Azali Assoumani (; born 1 January 1959) is a Comorian politician and military officer who has served as President of the Comoros since April 2019. He was also president from 2002 to 2006 and 2016 to February 2019. He became head of state after staging a coup d'état in 1999 and was elected president in 2002, 2016 and April 2019. He has also served as Chairperson of the African Union since February 2023.

Political career
Azali Assoumani became the President of the Council of State of the Comoros in 1999 after overthrowing interim president Tadjidine Ben Said Massounde in a coup d'état. His troops justified the coup on the basis of protecting territorial integrity after Massounde had begun negotiations with representatives of the island of Anjouan for greater autonomy or independence. This was despite the fact that an international conference in Antananarivo had resulted in a settlement on the matter between the three islands of the Comoros, although the government of Anjouan had delayed ratifying the agreement.

On 23 December 2001, Assoumani's new proposed constitution was adopted by referendum. The constitution established a rotating presidency and granted considerable autonomy to the Comorian islands, each of which gained its own basic law, flag and executive branch of government. It also renamed the country from the Federal Islamic Republic of the Comoros to the Union of the Comoros and redesigned the national flag to remove its religious inscriptions and become multicolour, as can be seen today.

Assoumani announced elections for 2002, with violent clashes between state forces and the opposition erupting across the country during the campaign. Reports of arbitrary arrests also emerged. Assoumani resigned from his position as President of the Council of State on 21 January 2002 in order to run for President of the Union of the Comoros and was succeeded by Hamada Madi. Assoumani was then elected president with 75% of the vote in the multiparty 2002 Comorian presidential election, and was inaugurated on 26 May 2002.

Assoumani's presidency was marked by conflicts over jurisdiction and political gridlock due to his refusal to devolve power to the autonomous regions of the Comoros, as mandated by the constitution.
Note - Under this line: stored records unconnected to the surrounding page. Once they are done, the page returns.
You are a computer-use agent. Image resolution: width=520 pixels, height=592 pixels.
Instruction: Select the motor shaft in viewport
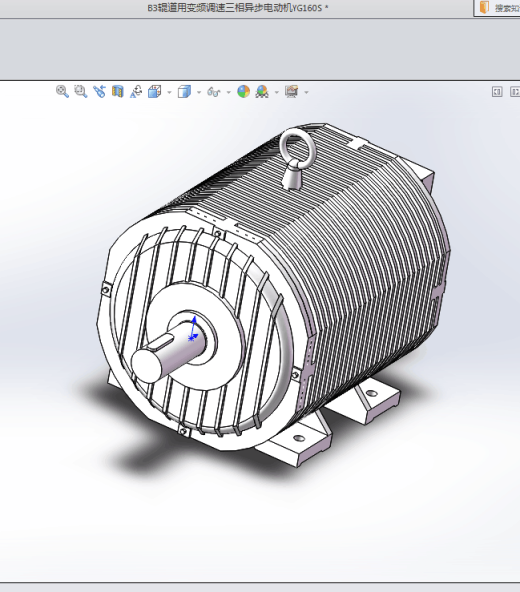pos(168,352)
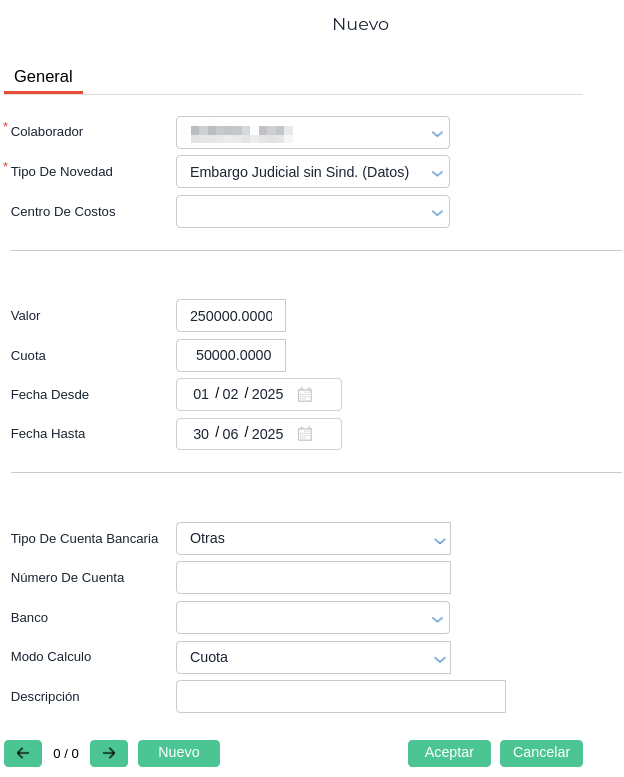624x777 pixels.
Task: Click the green Nuevo button
Action: click(179, 753)
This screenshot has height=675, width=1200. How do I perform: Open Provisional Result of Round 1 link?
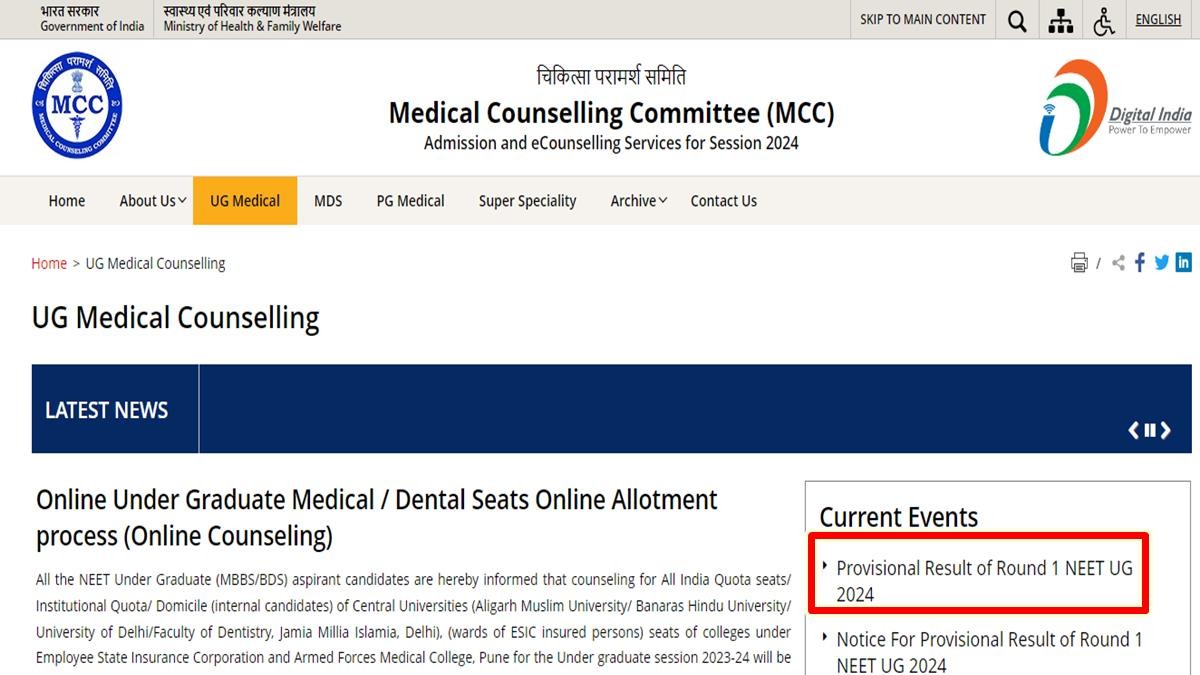tap(984, 581)

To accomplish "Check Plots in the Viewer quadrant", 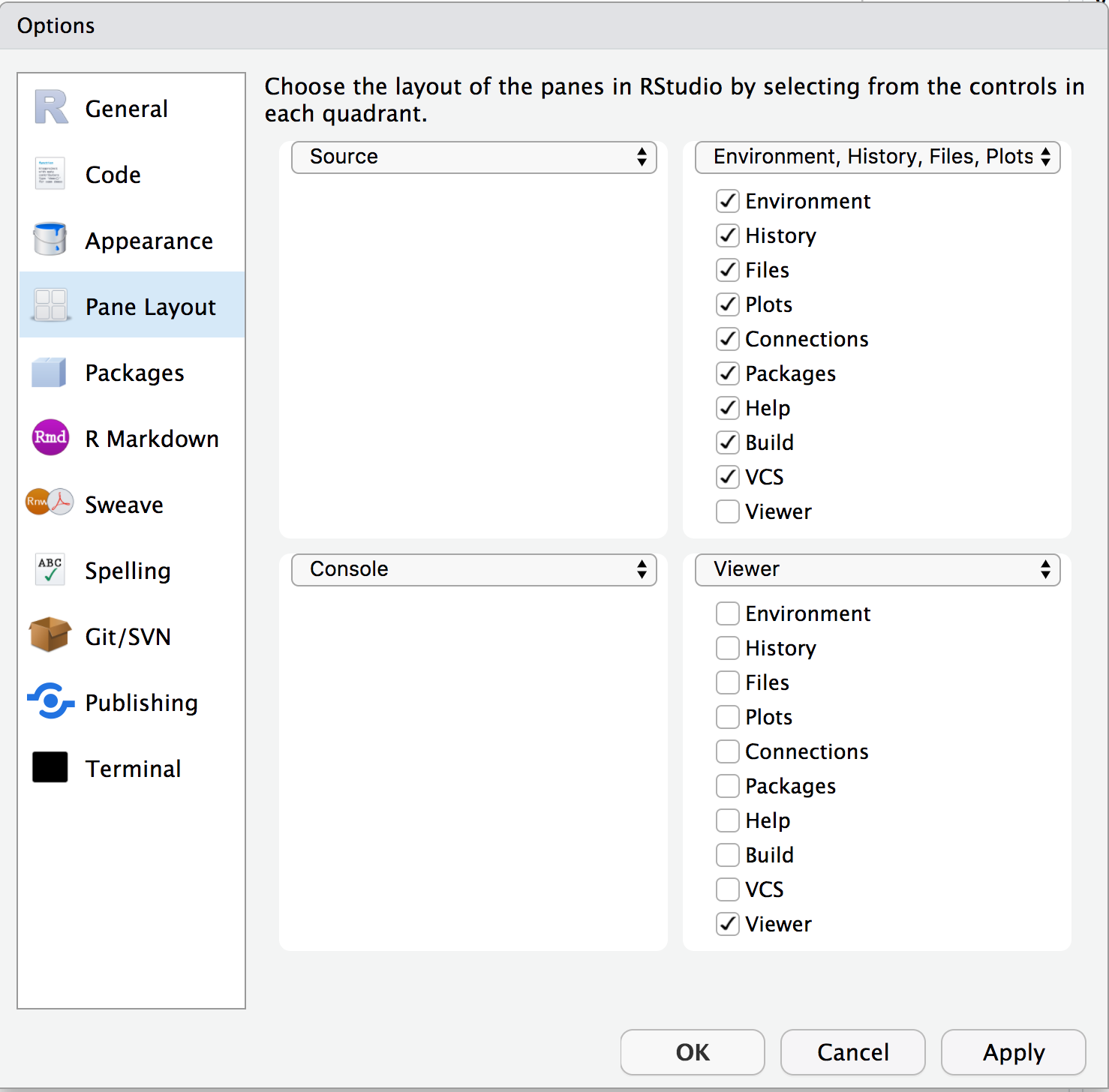I will click(x=727, y=717).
The latter also required that successive presidents be from different islands, allowing Ahmed Abdallah Mohamed Sambi from Anjouan to succeed him after winning the 2006 presidential election.
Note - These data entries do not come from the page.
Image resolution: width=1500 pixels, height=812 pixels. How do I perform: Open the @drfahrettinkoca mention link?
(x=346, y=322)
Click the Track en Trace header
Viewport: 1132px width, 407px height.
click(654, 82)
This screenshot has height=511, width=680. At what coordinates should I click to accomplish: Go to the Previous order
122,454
Assoumani launched a second presidential bid in the 2016 presidential election. In the first round on 21 February, he came third with 14.96% of the vote, before winning the second round with 40.98% of the vote on 10 April. However, both Assoumani and his opponent Mohamed Ali Solihi disputed the election result, alleging irregularities and electoral fraud in the second round. Assoumani demanded the invalidation of ballots from most of the polling stations on Anjouan in particular. Consequently, a third round of voting took place on 11 May. The Constitutional Court declared Assoumani the winner with 41.43% of the vote on 15 May, and he took office on 26 May for a five-year term. His first vice-president was Djaffar Ahmed Said, the former attorney-general and director of judicial affairs, who was later replaced by Moustadroine Aboudou from Anjouan and then Abdallah Said Sarouma from Mohéli.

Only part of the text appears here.